═════ Material for this exercise

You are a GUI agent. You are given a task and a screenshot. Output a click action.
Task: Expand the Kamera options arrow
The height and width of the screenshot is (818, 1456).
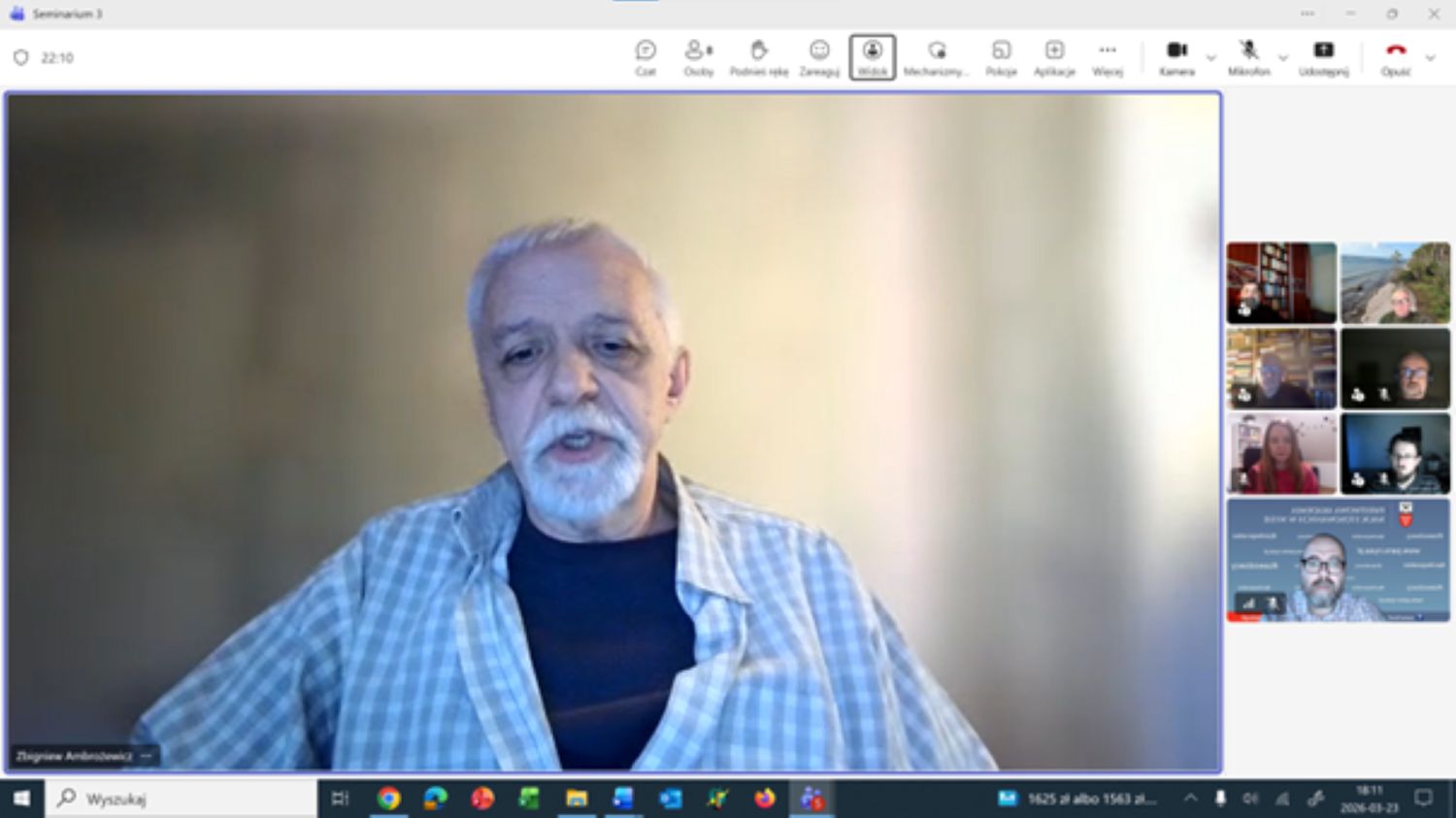click(1210, 58)
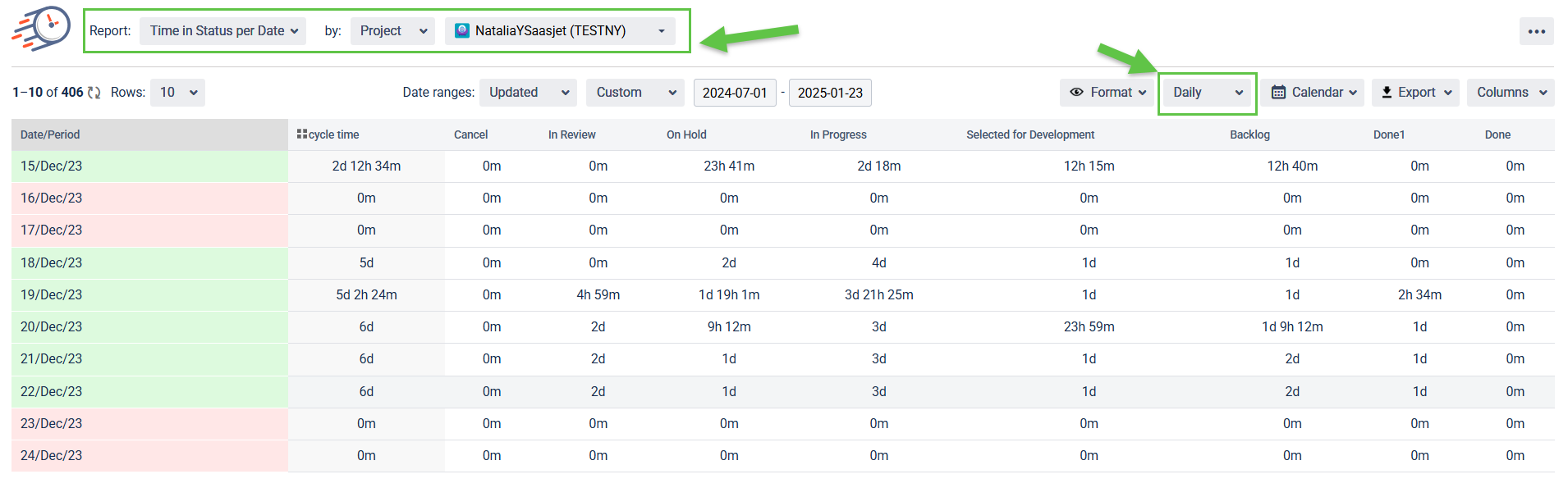Expand the Project grouping dropdown
This screenshot has width=1568, height=497.
pyautogui.click(x=392, y=31)
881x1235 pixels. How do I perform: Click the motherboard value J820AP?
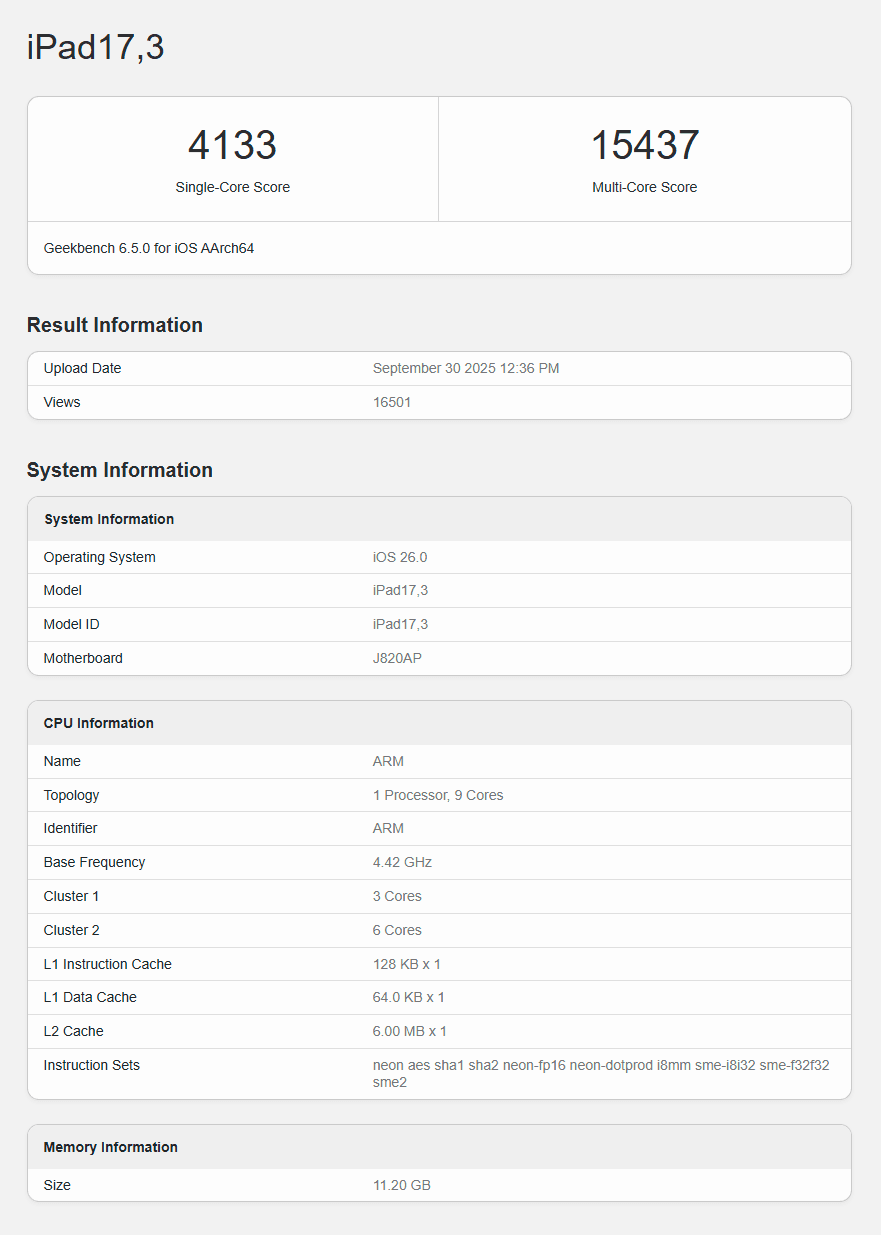click(397, 658)
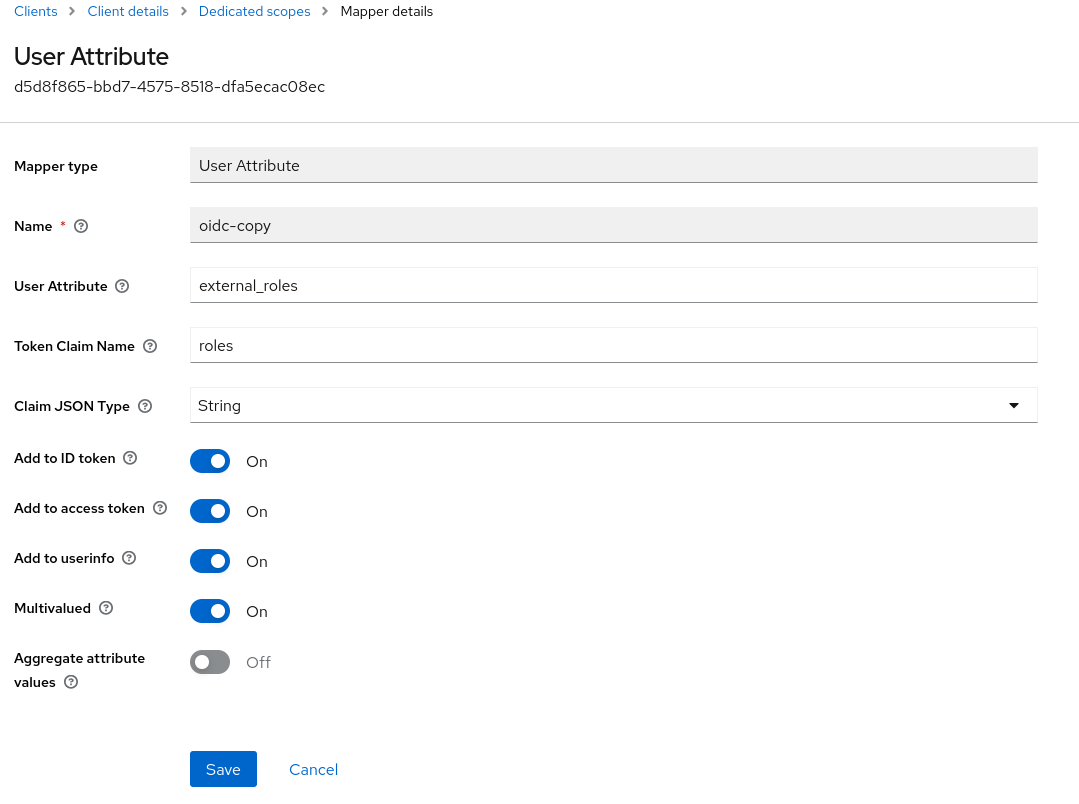The height and width of the screenshot is (804, 1079).
Task: Show help for Add to access token
Action: (160, 508)
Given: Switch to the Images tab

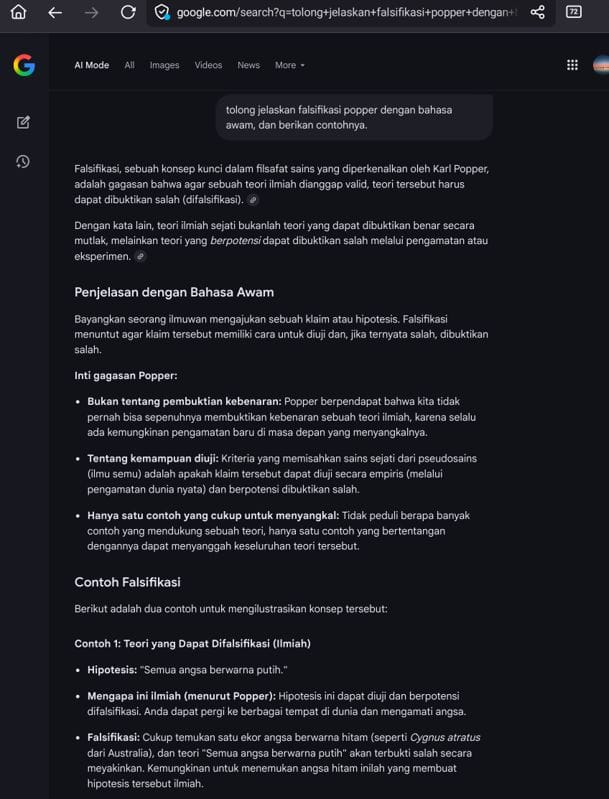Looking at the screenshot, I should [x=164, y=65].
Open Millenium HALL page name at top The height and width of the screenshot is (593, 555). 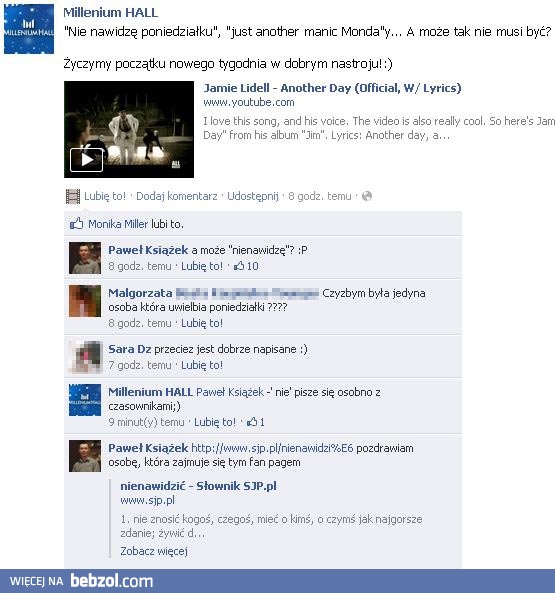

══════════

- [Task instructions]: Although the records above include pictures, the copy must contain only their exact text.

- [Answer to the problem]:
You are a GUI agent. You are given a task and a screenshot. Output a click action.
Task: Expand the Kamera options arrow
The height and width of the screenshot is (818, 1456).
click(1210, 58)
Expand the Project grouping dropdown
This screenshot has width=1568, height=497.
pyautogui.click(x=392, y=31)
881x1235 pixels. How do I perform: Click the motherboard value J820AP?
click(397, 658)
The height and width of the screenshot is (804, 1079).
Task: Show help for Add to access token
Action: (160, 508)
Given: Switch to the Images tab

Looking at the screenshot, I should [x=164, y=65].
Open Millenium HALL page name at top The height and width of the screenshot is (593, 555). 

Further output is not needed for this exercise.